*Task details*: Set down exactly the lines from the one containing "Where should I" to the final line of the records below, with every picture omitted.

Stored dataset items:
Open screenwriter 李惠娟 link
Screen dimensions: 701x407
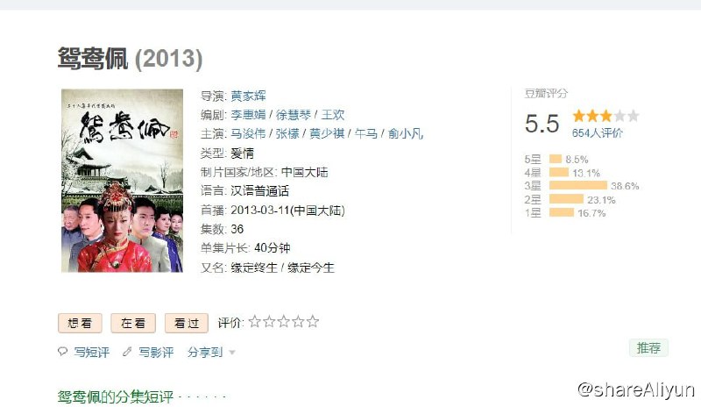(248, 115)
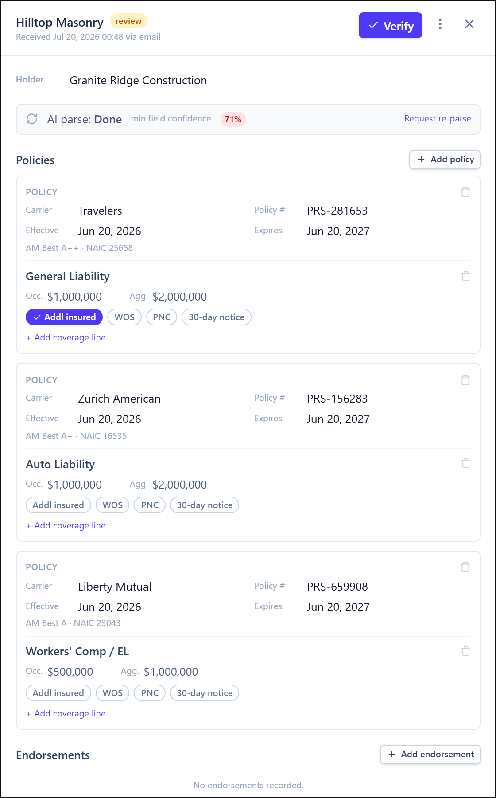Remove the General Liability coverage line
This screenshot has height=798, width=496.
(x=466, y=276)
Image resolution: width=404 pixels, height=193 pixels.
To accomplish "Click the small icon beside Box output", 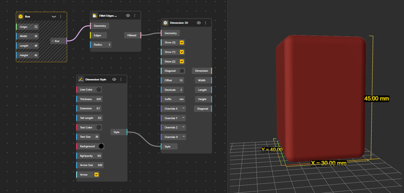I will [x=53, y=41].
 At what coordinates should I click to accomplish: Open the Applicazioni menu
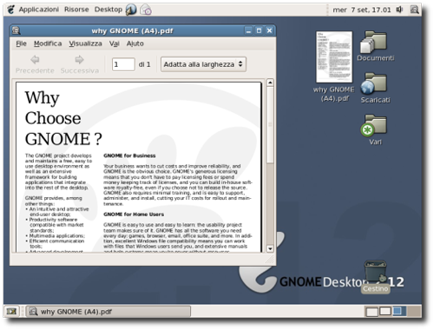39,10
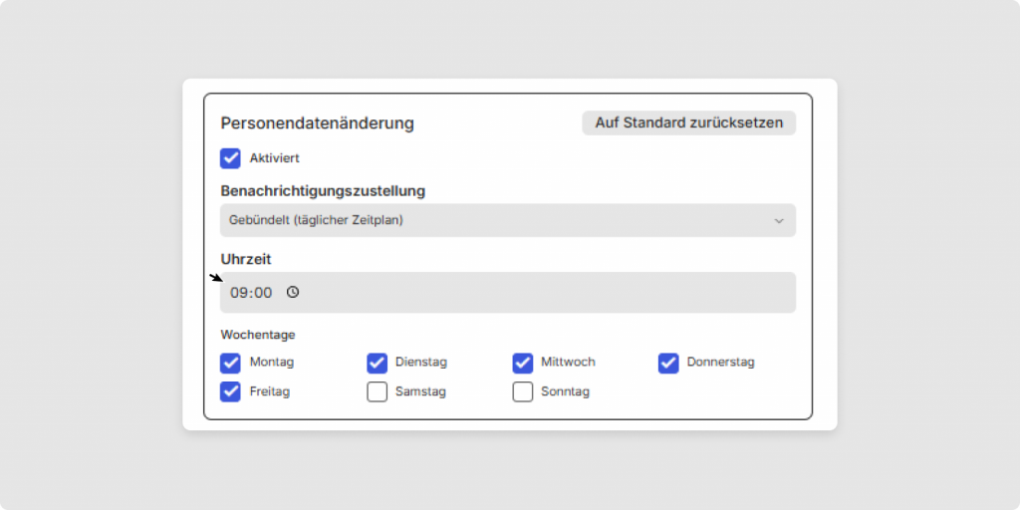This screenshot has width=1020, height=510.
Task: Click the Aktiviert label text
Action: 274,158
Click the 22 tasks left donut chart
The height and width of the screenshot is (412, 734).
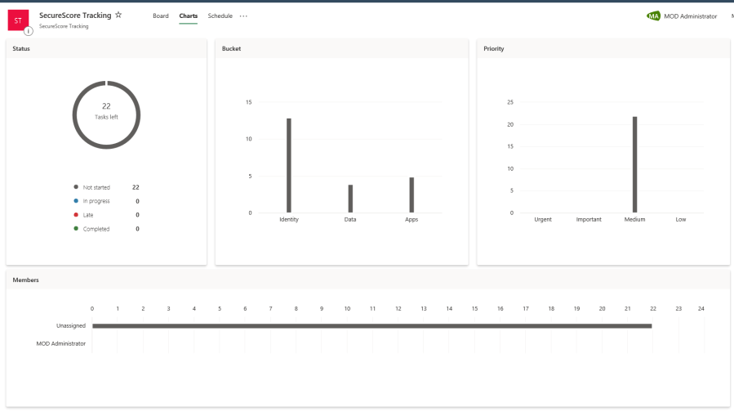[106, 115]
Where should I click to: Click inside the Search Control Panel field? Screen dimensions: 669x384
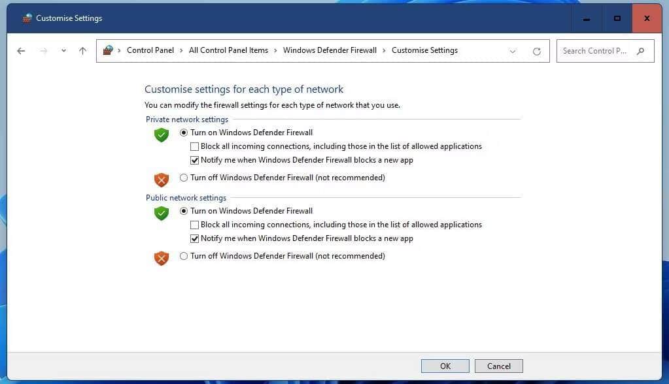595,50
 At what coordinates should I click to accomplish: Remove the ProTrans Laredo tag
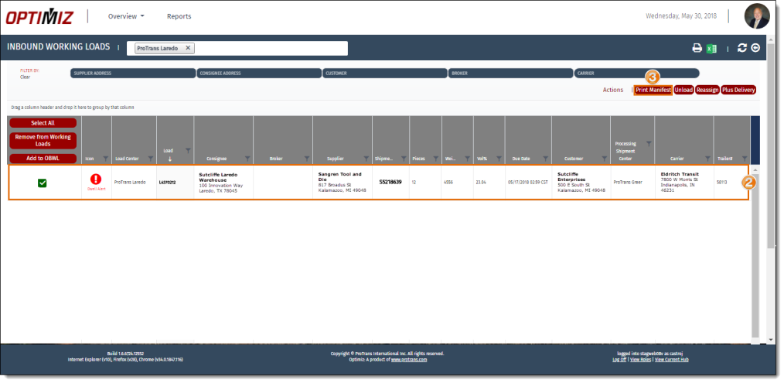(x=188, y=48)
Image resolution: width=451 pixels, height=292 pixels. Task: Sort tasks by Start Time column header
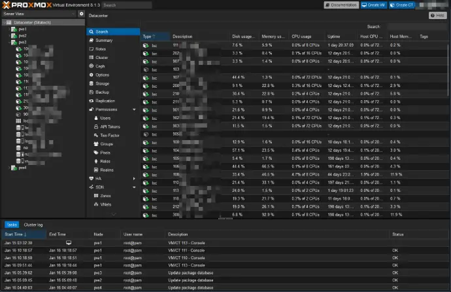(14, 234)
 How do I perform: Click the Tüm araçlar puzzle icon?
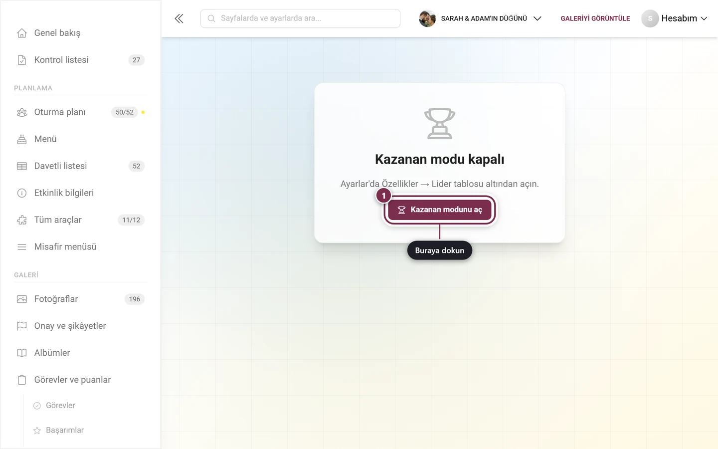pos(22,220)
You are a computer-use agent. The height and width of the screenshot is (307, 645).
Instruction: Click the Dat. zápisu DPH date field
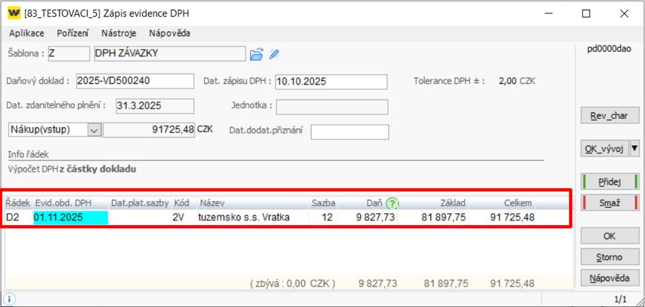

*Expected output*:
Where should I click to: Click inside the Search Control Panel field? Screen dimensions: 669x384
595,50
 At what coordinates should I click to accomplish: Remove the ProTrans Laredo tag
(x=188, y=48)
Image resolution: width=451 pixels, height=292 pixels. Task: Sort tasks by Start Time column header
(14, 234)
 How do I perform: Click the Tüm araçlar puzzle icon?
pos(22,220)
You are a computer-use agent. The height and width of the screenshot is (307, 645).
Instruction: Click the Dat. zápisu DPH date field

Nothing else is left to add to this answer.